Carp vip master not self-pingable, arp replies don't use vip lladdr?
-
Test setup:
Using two boxes running 2.0 RC3 on the lan side plugged into a hub with just one other pc, the pfsense boxes use carp to be the .1 gateway. Native Id's .2 and .3
And on the wan side the two pfsense boxes are plugged into a cable modem with 3 static routable ips, 1/ea per pfsense box and one carp . Ids .250 .251 carp for .252 on a /29 subnet, gateway at .249.
Separate cards - crossover cable for pfsync.
Weird Puzzle 1:
Each pfsense box gets ping replies from its own interface id's on both the wan and lan. Good. Each pfsense box gets ping replies from the other box's interface id. Good. The lan carp vip is pingable from all devices on the lan side – but not the pfsense box that is the vip master using the lan interface. The wan carp vip is pingable from everywhere on the internet, and the backup pfsense box, but not the vip master using the wan interface. What am I missing?
Weird Puzzle 2:
Using 'arping' -- when boxes not the vip master do an 'arping' for the vip-- the reply from the vip master comes with link address or lladdr, not the 00:00:5E:00:01:xx for VHID xx but with the interface's native address. This makes using carp for failover impossible when the cable ISP's box requires a different MAC address for each static ip. (i.e. mediacom...).
Weird Puzzle 3 (like1): arping a carp/vip ipv4 address on the box that is the vip master gets no replies, though all other boxes on the same link gets replies (not with the carp vip link address, but with the interface address -- see problem 2 above). No surprise I suppose but arping of 00:00:5E:00:01:xx gets no replies at all.
-
In the past such problems have been known to be caused by shoddy/low quality switches, such as those found on the back of modems. Using a real switch, even a small one, tends to make things smoother.

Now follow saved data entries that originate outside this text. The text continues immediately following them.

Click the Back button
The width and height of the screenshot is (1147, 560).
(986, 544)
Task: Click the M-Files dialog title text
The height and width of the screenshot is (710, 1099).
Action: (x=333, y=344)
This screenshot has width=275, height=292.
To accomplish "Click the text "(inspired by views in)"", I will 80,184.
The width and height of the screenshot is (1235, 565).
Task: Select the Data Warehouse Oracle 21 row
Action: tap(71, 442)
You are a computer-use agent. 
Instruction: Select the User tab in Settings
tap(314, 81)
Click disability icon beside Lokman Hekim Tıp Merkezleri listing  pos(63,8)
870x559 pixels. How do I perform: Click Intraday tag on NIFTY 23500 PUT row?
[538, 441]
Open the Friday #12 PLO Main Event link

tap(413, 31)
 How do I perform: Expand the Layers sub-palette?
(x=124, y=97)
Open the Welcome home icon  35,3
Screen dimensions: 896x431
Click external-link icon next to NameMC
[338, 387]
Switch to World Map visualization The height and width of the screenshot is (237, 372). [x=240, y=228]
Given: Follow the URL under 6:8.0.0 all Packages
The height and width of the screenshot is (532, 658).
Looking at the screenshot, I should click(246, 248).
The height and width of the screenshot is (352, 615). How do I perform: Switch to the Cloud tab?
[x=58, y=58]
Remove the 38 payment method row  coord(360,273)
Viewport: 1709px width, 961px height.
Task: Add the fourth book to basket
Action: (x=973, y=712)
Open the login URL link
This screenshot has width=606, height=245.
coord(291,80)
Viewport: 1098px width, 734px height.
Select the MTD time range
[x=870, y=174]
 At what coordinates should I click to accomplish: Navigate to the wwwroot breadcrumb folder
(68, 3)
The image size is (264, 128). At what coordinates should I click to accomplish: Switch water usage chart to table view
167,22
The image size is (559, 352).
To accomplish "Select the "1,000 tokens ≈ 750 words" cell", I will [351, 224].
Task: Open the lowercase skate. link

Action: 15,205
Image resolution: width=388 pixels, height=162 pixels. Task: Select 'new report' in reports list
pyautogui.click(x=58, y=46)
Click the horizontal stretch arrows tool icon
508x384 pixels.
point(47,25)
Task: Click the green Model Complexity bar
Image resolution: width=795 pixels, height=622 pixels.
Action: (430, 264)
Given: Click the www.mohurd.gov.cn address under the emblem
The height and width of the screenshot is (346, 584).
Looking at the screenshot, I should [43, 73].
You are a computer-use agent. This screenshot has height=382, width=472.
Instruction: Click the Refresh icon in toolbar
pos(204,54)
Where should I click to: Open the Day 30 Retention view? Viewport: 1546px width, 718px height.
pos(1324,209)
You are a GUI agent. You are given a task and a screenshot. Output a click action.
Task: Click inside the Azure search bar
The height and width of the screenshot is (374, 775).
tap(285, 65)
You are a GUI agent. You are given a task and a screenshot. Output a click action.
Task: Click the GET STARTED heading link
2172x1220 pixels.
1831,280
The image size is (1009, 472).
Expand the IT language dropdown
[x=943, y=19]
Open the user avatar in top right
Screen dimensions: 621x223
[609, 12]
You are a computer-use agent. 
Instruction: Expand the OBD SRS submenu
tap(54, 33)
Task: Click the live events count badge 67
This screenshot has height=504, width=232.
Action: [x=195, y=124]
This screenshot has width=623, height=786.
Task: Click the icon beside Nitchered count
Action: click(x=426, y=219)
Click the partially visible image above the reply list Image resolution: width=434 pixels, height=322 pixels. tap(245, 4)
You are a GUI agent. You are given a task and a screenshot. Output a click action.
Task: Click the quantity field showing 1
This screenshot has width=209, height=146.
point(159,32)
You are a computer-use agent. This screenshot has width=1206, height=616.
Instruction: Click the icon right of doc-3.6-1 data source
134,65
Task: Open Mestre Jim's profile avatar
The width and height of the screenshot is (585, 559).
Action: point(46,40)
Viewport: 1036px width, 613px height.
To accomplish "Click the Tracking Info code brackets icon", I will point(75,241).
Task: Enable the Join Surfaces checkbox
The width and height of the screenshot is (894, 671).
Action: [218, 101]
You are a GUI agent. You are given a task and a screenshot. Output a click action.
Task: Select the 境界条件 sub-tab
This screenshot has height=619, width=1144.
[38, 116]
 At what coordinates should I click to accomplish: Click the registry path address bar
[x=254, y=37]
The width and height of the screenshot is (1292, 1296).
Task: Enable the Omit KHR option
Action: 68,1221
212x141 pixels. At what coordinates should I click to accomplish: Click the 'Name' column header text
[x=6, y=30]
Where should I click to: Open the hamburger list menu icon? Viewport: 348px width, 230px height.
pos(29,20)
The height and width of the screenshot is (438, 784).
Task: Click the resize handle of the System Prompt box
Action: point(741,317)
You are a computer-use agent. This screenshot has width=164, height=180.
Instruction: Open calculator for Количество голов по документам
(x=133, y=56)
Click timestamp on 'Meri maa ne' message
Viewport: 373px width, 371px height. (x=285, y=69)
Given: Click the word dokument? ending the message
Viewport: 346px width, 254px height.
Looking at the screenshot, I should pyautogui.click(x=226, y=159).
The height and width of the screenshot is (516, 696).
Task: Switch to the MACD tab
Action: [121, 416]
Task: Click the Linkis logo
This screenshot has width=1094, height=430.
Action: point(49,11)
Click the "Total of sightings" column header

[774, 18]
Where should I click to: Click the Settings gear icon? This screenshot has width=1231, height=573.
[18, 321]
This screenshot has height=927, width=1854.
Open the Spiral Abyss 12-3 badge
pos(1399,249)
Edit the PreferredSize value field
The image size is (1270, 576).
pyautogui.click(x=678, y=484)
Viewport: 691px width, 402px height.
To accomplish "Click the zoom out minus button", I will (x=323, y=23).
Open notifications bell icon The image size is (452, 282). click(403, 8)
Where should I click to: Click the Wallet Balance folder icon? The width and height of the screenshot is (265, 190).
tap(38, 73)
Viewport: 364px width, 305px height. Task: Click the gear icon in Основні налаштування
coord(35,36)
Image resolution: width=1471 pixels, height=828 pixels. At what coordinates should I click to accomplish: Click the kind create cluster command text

On a working VM cluster I have here, I can ping all of the master CARP VIPs from the boxes themselves.
-
Thanks for the reply. The switch involved doesn't seem to matter. The test jig uses a netgear 1000M capable 5 port switch on the lan side, connecting the two routers (192…2 and 192...3) carp sharing 192..1. Whichever of them is the carp master can't ping .1, while all other systems can. The system hosting as the carp master .1 can ping its own native address, but not .1
It seems the actual mac address on the outbound frames routed via the carp interface is not the carp lladdr, but the interface native address. So, the mediacom cable modem, which must bind to a specific mac address, won't bind to the carp llaaddr (which is VHID specific). This makes PFSense useless in a failover router setup with that ISP.
I've 'worked around' the problem by setting up a third little pfsense box with just two ports, acting as an extension of the cable modem, can't really use 1-1 nat, so I just port forward what little I need. It's a single point of failure, but then so is the cable modem and it still only risks that ISP's connection, the others are still protected by the failover router pair.
Still, if CARP could be improved to use the CARP logical link address when transmitting packets sent out the carp interface, and not the interface's native MAC address, then I could avoid maintaining an extra router and dealing with NAT issues on what should have been a native connection to the net.